Source data:

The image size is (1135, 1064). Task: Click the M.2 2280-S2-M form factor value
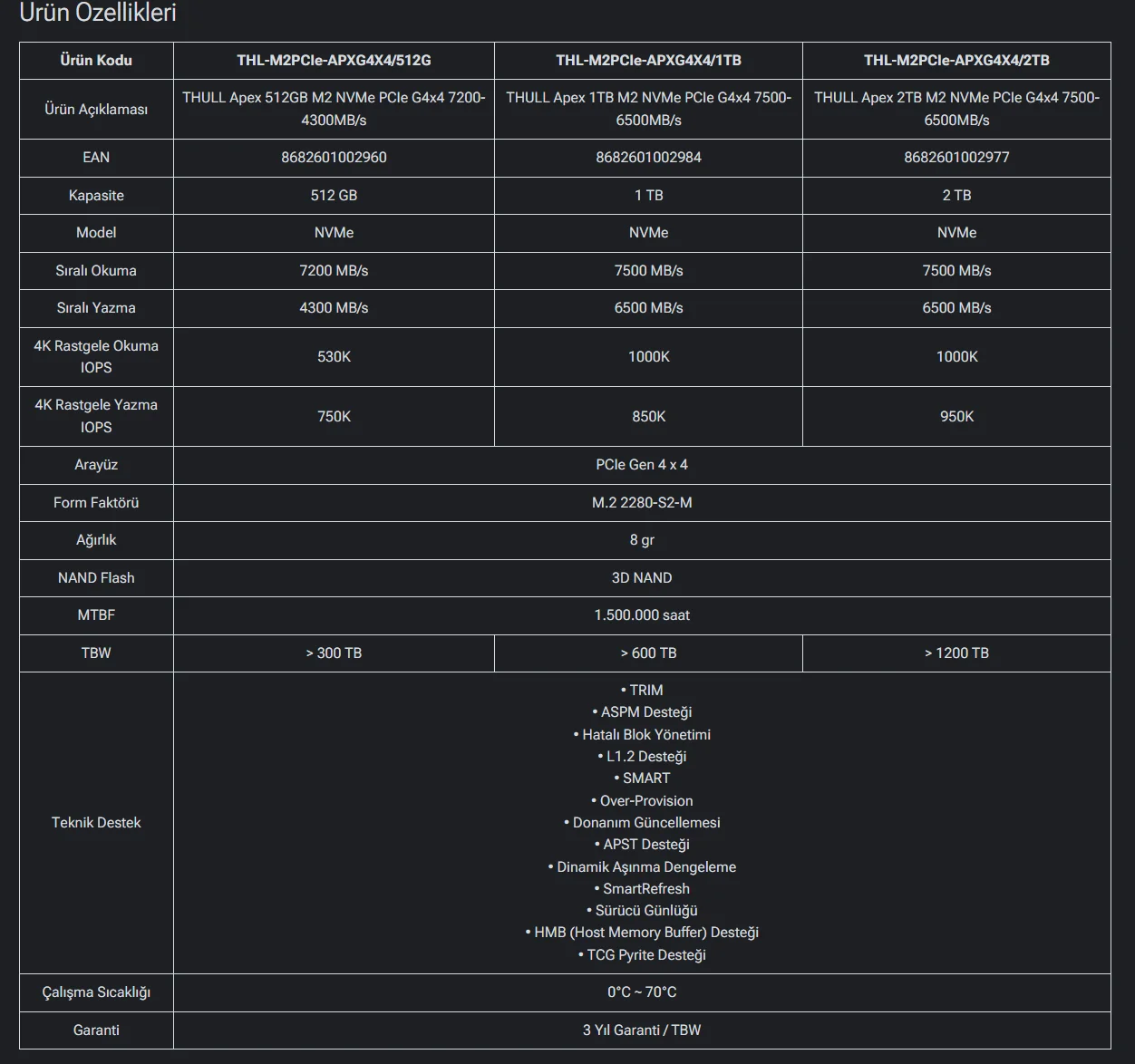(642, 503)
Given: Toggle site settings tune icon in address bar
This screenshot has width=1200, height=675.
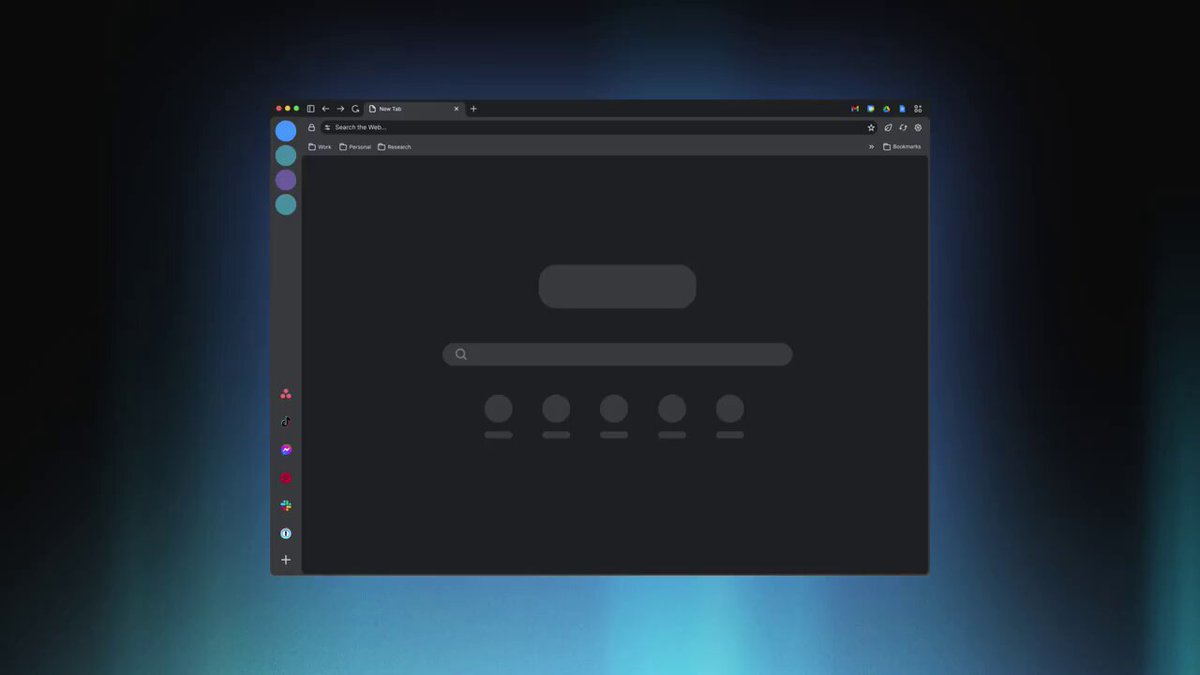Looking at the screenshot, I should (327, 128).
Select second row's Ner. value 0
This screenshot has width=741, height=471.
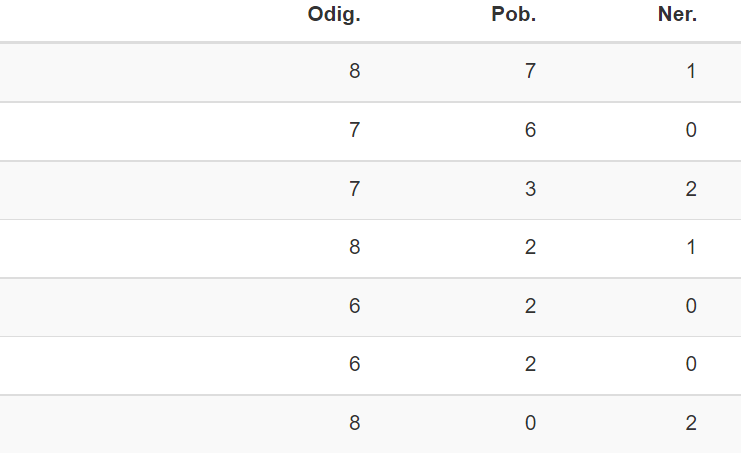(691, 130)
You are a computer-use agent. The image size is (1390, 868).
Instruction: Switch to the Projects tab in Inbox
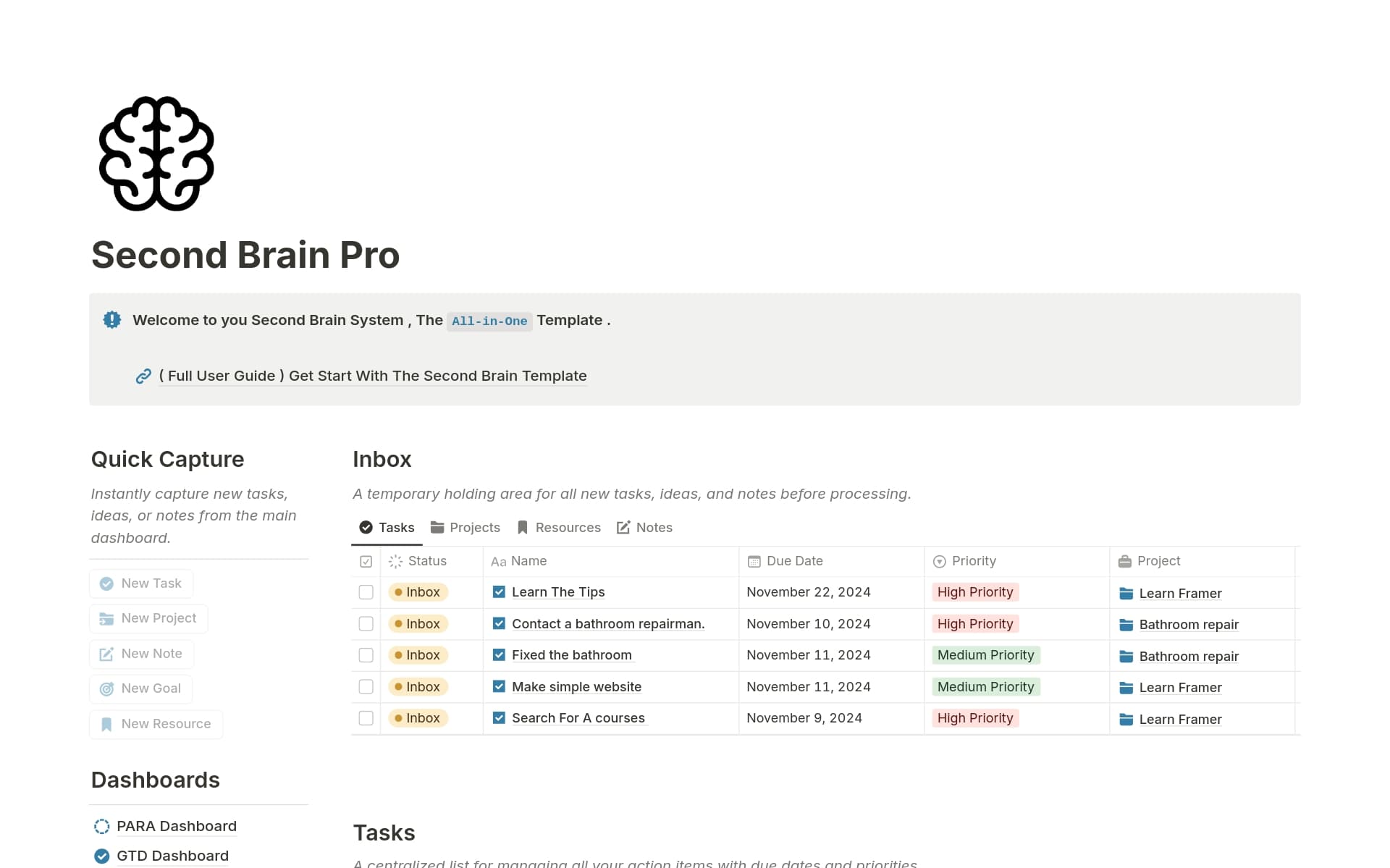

Exercise instructions: Please return each line of the data above that contains the word "value".

Solution for this task:
The image size is (1135, 1064). Task: Click the M.2 2280-S2-M form factor value
Select second row's Ner. value 0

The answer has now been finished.